◆ Passage given ◆
** BEGIN **

FIG. 2 is a perspective view of a completed cloth in accordance with the invention;
FIG. 3 is a top plan view of the apparatus of FIG. 1;
FIG. 4 is a view taken along lines IV--IV of FIG. 3;
FIGS. 5 to 7 are views taken along lines V--V, VI--VI and VII--VII respectively, of FIG. 4;
FIG. 8 is a vertical view of a portion of FIG. 7 showing another step in the operation thereof;
FIG. 9 is a view taken along lines IX--IX of FIG. 6;
FIGS. 10 and 11 are cross-sectional views of a portion of the apparatus of FIG. 7 showing two positions of operation thereof;
FIG. 12 is a plan view of a portion of the apparatus of FIG. 1 illustrating one feature thereof, with parts omitted for convenience of illustration;
FIGS. 13 to 22 are plan views of portions of the apparatus of FIG. 1 illustrating the operation thereof; and
FIG. 23 is a diagrammatic illustration of the sewing features of my invention.
Referring now to FIG. 1 of the drawing, cloth forming apparatus 10 is shown having a main housing 11, a control panel 12, a conventional overlock sewing machine 13 mounted in an opening 14 in the top wall 15. As will be discussed, a conventional presser foot and needle plate 210 are provided at sewing machine 13 (FIGS. 3, 6 and others).
As seen in FIG. 4, and as heretofore discussed, guide plate 54 is comprised of a first bottom layer 55 of a suitable cushioning material which has a gripping action on the cloth. Cushioning layer 55 is glued to the top metallic plate 56. A one inch wide ring of insulating material 57 lays on top and around the outside edge of plate 56. Metallic ring 57' lays on top of the insulating ring 57. Metallic ring 57' protrudes out 1/8" around the entire outside edge of the guide plate 54. A wire from a "Machine Stop" relay in the control panel 12 is connected to ring 57'. If guide plate 54 should contact any metal during its cycle, the metallic ring 57' touches first completing a circuit to the ground side of the stop relay. This causes motor 130 to immediately shut down and the large turn cylinder 167 goes into a neutral position and all pressure is released. This acts as a back up protection in case the turn combination protector, which may be electronically provided in the control panel 12 to sense the proper orientation of the apparatus along its X and Y axes in relation to the position of the sewing machine, does not operate correctly. This also protects the guide plate 54 from being smashed or damaged in case sewing machine 13 turns out of synch.

** END **

◆ Material provided ◆
** BEGIN **

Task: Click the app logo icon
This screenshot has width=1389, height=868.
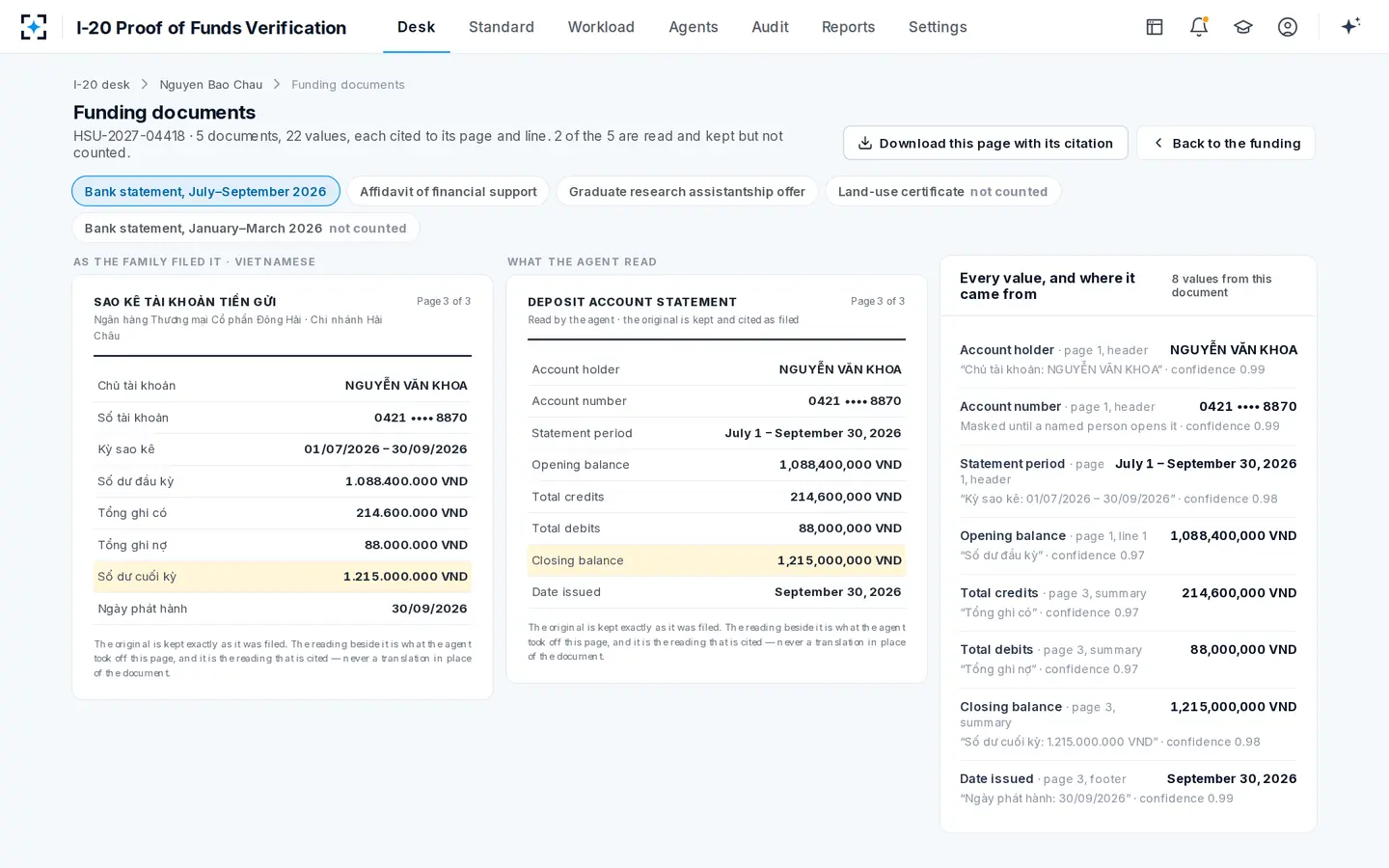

** END **

◆ Required task ◆
Continue the description of the cloth forming apparatus above, picking up right after its last sentence.

◆ Answer below ◆
Frame 16 is generally rectangular (as in top wall 15) and includes four spaced legs 17 mounted in any suitable manner at each corner of top wall 15. The frame 16 also includes finished cloth removing apparatus, as will be discussed, as electrical conduit 19 leads to a power source 19' coupled to panel 12 providing a suitable source of current, and vacuum hoses 20, 21, for reasons to be discussed, extend to apparatus 10.
Apparatus 10 of FIG. 1 is used to form a cloth having hemmed and sewn edges with rounded corners. A finished cloth 22 is thus generally rectangular in shape having a hemmed sewn peripheral edge 23 with rounded corners 24 and a label 25 stitched at one corner 24, (FIG. 2).
As seen particularly in FIG. 3, the cloth guiding apparatus 18 travels along a threaded screw shaft 26 and guide rods 27, 28. Shaft 26 has a conventional ball nut, 39' threadably coupled thereto and coupled to bracket 18'. Thus, when motor 29 rotates screw shaft 26, ball 39' moves bracket 18' (see FIG. 1) along the X axis. Limit switches 30' are attached to bracket 18'. One or more spaced conventional trip dogs, such as dogs 30, 31, may be provided at spaced locations along a trip rail 32 extending between spaced cross rods 33, 34.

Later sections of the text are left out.